Captured in February 2025 at Sound and Motion Studios in Cape Town with Simon Ratcliffe, No More Can Be Done is the debut full-length from P+A+G+E+S. Released eight months later, it was built from noise, industrial heft, dissonance, and an odd tranquility that appears at the periphery.
Some albums offer an escape. This one feels like remaining in place, staring directly at the object everyone attempts to scroll past. No More Can Be Done conveys existential anxiety, geopolitical hopelessness, environmental collapse, and raw sentiment, all while sustaining a secondary concept beneath the surface. Perseverance. Not the facile variety. The sort you are compelled into when the planet begins leaning toward something increasingly authoritarian and brazenly apathetic.
Their statement is unambiguous. They demand your focus on ecological decline. They insist you confront oppression. They delineate a clear boundary encompassing BIPOC communities, women, LGBTQI+ individuals, and human and animal rights. If that induces discomfort in someone, excellent. Complacency is the narcotic this album aims to break.
The audio adheres to the same principle. It commences with a shock of anarchic sound that continuously morphs, then settles into a mechanical cadence, akin to a device discovering its tempo. Just as you anticipate an endless grind forward, it attenuates and dissolves into a soft, orchestral finale. That initial transition is significant, as it signals the record possesses dynamics and understands their application.
Midway, the gloves return. The textures become more meticulously assembled, more dissonant and clashing, propelled by substantial percussion that renders the entire experience tangible. It is a mass that occupies the space alongside you, not the type that remains politely confined within your headphones.

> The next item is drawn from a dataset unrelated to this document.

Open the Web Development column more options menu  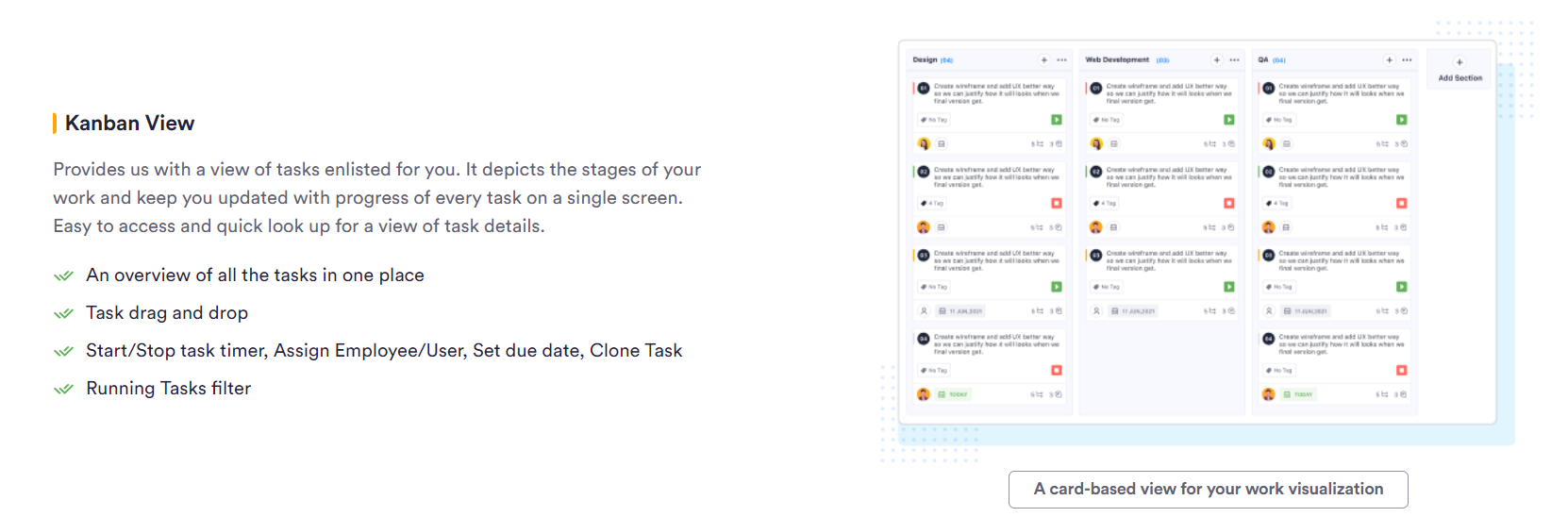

The verses take the grand scheme and compress it into something mantra-esque. Concise expressions. Recurring notions. A detached vocal style that feels less like a rendition and more like a broadcast. It suits the theme. When existence grows too immense to grasp, you find yourself articulating in brief statements.
The artwork narrates the same tale in a hushed dialect. A dandelion progressing through its life, serene externally, engineered for stamina. A visual counterpoint to the recording’s aural ferocity, and it is logical. The dandelion is delicate, yet resilient. It propagates with the breeze. It persists in locales indifferent to its survival.
P+A+G+E+S are Caitlin Mkhasibe on drums, Frank Lunar on bass, and helo samo on guitar, voice, samples, and textural noise. Three individuals, one declaration. Recorded in Cape Town, for a planet that continually supplies motives to avert your gaze.
No More Can Be Done does not avert its gaze. It chronicles the strain, then bequeaths you the element that counts most. The determination not to yield.